Generation 2 - CAN connect to Wifi - CANT connect to Rachio AWS cloud


#1

Hey guys, hopefully someone can help me out here. Support has gone silent over the past few days.

I’ve been trying to get my Rachio Gen 2 to connect to the Rachio AWS servers for weeks now with no luck. I’ve done firmware updates, reset to factory defaults etc on my equipment and on the Rachio). I’ve even tested two different Rachio Gen 2s, with the same result. I was able to show that the only device being used was the R7000 for the router and for wifi, could show that it was on a 2.4Ghz channel, and even placed it in the DMZ and could see the world trying to port scan it - so it was sitting on the internet, and still couldn’t connect. Figured maybe my ISP was blocking the required ports…but nope - tested that too, more on that below.

So, I can see that the Rachio is pulling an IP address (because I know it’s MAC address) and is on my LAN, but it makes no attempt to go outside of my network. I know this because I’ve done numerous different Wireshark traces (using a port mirror on the switch that goes to the router - in this scenario I was not soley using the R7000, since I couldn’t do a packet capture on it), all with the same result. I’ve even swapped out Routers. Initially I had a Netgear R7000, and thought maybe that was the cause, since I COULD get the Rachio to connect if using my phone as a mobile hotspot (purely a test and I couldn’t actually leave it that way), but it did show that in that scenario the Rachio could connect. The issue that I had though was that I could show that I could resolve DNS queries externally using my router or 8.8.8.8 or whatever, through my router, resolving to their servers (mqtt.rach.io). Since I could do that and since I could port query TCP 8883 on those same servers, ports / connectivity didn’t appear to be an issue - something else is still the cause.

PS C:\Users\eric> Test-NetConnection -ComputerName mqtt.rach.io -Port 8883

ComputerName : mqtt.rach.io
RemoteAddress : 52.32.13.229
RemotePort : 8883
InterfaceAlias : Wi-Fi
SourceAddress : 192.168.x.x
TcpTestSucceeded : True

The same port tests worked via my ISP (Verizon FIOS) and via my Mobile Hotspot (also Verizon).

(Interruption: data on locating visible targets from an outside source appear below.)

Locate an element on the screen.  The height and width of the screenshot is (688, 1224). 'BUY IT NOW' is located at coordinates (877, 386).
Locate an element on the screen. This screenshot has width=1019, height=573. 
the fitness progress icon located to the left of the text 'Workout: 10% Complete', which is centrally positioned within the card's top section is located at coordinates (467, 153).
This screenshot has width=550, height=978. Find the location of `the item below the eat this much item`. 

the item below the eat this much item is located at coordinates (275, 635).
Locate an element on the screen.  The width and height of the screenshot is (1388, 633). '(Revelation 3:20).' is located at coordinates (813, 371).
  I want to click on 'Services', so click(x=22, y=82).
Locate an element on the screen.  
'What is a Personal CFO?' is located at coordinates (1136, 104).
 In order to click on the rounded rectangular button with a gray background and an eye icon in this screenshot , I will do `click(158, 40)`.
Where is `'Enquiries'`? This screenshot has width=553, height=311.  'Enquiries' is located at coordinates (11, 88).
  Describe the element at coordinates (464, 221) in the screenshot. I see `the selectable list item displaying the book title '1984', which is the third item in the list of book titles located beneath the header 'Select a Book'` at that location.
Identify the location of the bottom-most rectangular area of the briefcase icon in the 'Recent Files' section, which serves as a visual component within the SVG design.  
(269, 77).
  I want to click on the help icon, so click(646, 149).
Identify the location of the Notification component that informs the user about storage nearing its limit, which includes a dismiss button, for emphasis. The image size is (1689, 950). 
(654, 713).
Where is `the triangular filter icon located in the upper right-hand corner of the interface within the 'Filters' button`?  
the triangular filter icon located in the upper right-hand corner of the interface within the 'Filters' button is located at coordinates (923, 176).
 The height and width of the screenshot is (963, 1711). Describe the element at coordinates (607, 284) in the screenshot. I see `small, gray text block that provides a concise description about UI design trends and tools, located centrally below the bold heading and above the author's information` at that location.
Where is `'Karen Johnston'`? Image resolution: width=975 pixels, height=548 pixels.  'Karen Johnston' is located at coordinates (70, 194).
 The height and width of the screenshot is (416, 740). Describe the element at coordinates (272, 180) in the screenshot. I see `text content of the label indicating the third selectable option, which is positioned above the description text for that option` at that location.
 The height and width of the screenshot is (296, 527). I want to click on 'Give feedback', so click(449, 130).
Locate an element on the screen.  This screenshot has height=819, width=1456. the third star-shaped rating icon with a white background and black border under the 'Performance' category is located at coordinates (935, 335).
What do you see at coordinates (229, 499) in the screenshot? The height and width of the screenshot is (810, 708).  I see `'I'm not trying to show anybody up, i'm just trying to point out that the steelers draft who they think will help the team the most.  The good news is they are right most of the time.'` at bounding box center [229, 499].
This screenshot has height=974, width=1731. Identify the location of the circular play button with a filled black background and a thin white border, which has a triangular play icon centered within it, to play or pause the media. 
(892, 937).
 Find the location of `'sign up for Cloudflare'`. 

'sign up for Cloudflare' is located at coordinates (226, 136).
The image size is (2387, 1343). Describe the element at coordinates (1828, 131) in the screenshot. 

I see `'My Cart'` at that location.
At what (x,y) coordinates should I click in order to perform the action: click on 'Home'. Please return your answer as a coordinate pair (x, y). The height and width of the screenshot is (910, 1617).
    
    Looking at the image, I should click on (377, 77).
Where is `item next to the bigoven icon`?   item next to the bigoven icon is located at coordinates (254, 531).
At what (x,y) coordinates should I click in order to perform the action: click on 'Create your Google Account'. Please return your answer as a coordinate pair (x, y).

Just in case though…figured I’ve already spent so much time on it, lets throw some money at the problem, so I bought a Ubiquiti USG Pro (since you can’t do a packet captures on the R7000 natively, and since I have no Netgear support, and since I wanted to buy one anyway :wink: ). Unfortunately the Rachio still couldn’t connect using the new router (also not blocking anything outbound and can also connect to the required ports and can resolve their AWS cloud based servers), but in doing the wireshark traces I don’t see the Rachio even attempt to leave my network. It pulls an IP address from my router, broadcasts some ARP traffic, does an IPV6 multicast tries to do some more ARP traffic, and then the process starts over again. No attempt to query DNS, which it’d need to do to find the servers, to connect via the required ports.

The unfortunate part is that I don’t have a working Wireshark trace to use as a baseline for comparison. I’ve asked Rachio for one since it’s an easy Repro, but I’ve go no response. If anyone out there wants to reset their Rachio Gen 2 to Factory Defaults and then do a Wireshark trace doing the initial add operation, that’d be awesome - any takers ? :wink:

I just need to figure out how to do a tcpdump or network trace on my Galaxy S7, so I can have that baseline.

The other unfortunate part is that there’s no way to SSH or console to the Rachio to look at any sort of logging.

The only thing that I noticed when doing the port testing via my ISP vs using my phone as a mobile hotspot is that when using the hotspot, it appeared to be using the IPV6 address - which should have no bearing from a port perspective, but maybe from a routing perspective? Not sure I don’t have a background in networking.

Anyhow, if anyone has any ideas, I’m happy to hear them, as I’d love to figure out root cause.

Thanks,
Eric


#2

@jansenet

Whoa this is above and beyond what we expect our normal users to do!

Can you do me a favor and run a network scan and send me the code that is given to you?

:cheers:


#3

Hi Franz, yeah, I’ll have to send you guys a new one since I’m not using the R7000 now. Gimme a few and i’ll send your way.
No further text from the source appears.